De droom van een volk

Elk blad ademt de boom tot leven

San Salvator Gemeenschap 28 – 29 dec 2013
Thema: De droom van een volk
Voorganger: John Parker
Muzikale ondersteuning: Melodiek

Openingslied: Vanwaar zijt Gij gekomen

Inleiding
Welkom allemaal. Ik hoop dat iedereen van de feestdagen heeft kunnen genieten. Familie, vrienden, bezoeken, tijd om de dagelijkse beslommeringen te laten liggen. Uitrusten; ontmoeten; doen; laten.
Wij naderen de jaarwisseling, en worden van alle kanten gebombardeerd met jaarverslagen: wat er in het afgelopen jaar is gebeurd, wat goed, wat belangrijk, wat droevig, wat plezierig was. En dan worden wij uitgenodigd om vooruit te kijken, naar 2014. Wat zou er kunnen gebeuren? Wat zouden wij willen dat er gebeurt? Waar dromen wij van?
Vandaag luidt ons thema Droom van een volk. Met behulp van verhalen uit het Schrift, kijkend naar dromen van vroeger, durven wij onze eigen dromen achter na te gaan, waar te maken: voor ons land, voor onze geloofsgemeenschap, voor onszelf.
Laten wij tot stilte komen om te bidden.

Gebed
Eeuwige, Ene, aan U is de toekomst, de eer en de glorie.
Geef uw dankbare mensen visioenen, dromen, hoop.
Laat ons zo leven de toekomst toe,
dat onze wereld goed en mooi wordt, en dan voor alle mensen.
Amen.

Acclamatie za: Mijn God zijt Gij, U wil ik danken – zo: Ere zij God

1e lezing: Jesaja 61, 10- 62.3
Ik vind grote vreugde in de HEER, mijn hele wezen jubelt om mijn God. Hij deed mij het kleed van de bevrijding aan, hulde mij in de mantel van de gerechtigheid, zoals een bruidegom een kroon opzet,
zoals een bruid zich tooit met haar sieraden.

****

Opdracht A:
Wie wordt in de tekst over de droom van een volk als voorganger genoemd?
Opdracht B:
Zet de tekst over de droom van een volk voort na de laatste zin die er staat.

Gegeven materiaal:
****

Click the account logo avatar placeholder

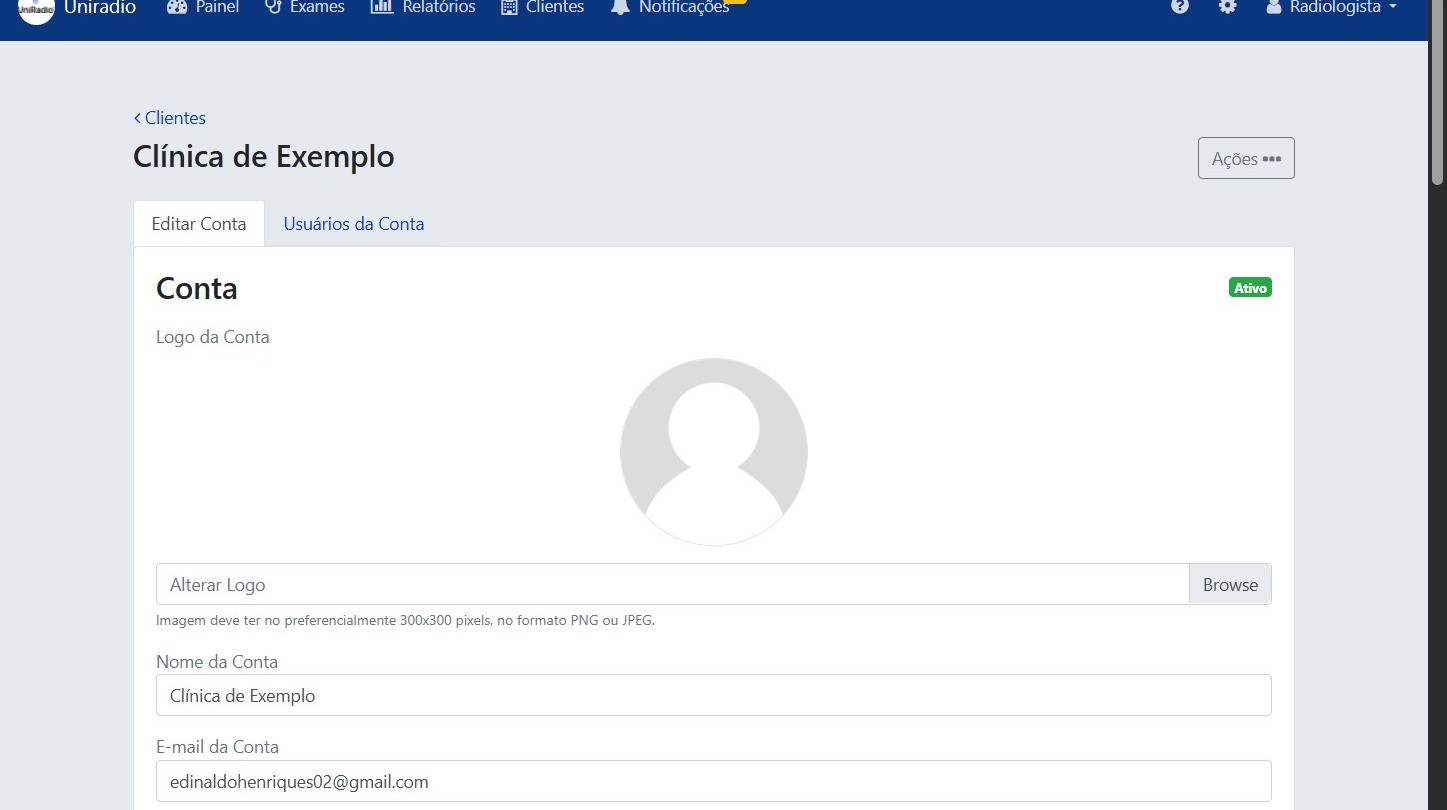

****

Antwoord A:
John Parker.

Antwoord B:
Want zoals de aarde haar gewassen voortbrengt, zoals een tuin het gezaaide laat ontkiemen, zo laat God, de HEER, gerechtigheid ontkiemen en glorie voor het oog van alle volken.
Omwille van Sion zal ik niet zwijgen, omwille van Jeruzalem ben ik niet stil, totdat het licht van haar gerechtigheid daagt en de fakkel van haar redding brandt. Alle volken zullen je gerechtigheid zien,
alle koningen je majesteit. Men zal je noemen bij een nieuwe naam die de HEER zelf heeft bepaald.
Je zult een schitterende kroon zijn in de hand van de HEER, een koninklijke tulband in de hand van je God.
Lied za: Hier wordt een huis voor God – zo: Een stad zal uit de hemel dalen

2e lezing: Lukas 2 (23-40)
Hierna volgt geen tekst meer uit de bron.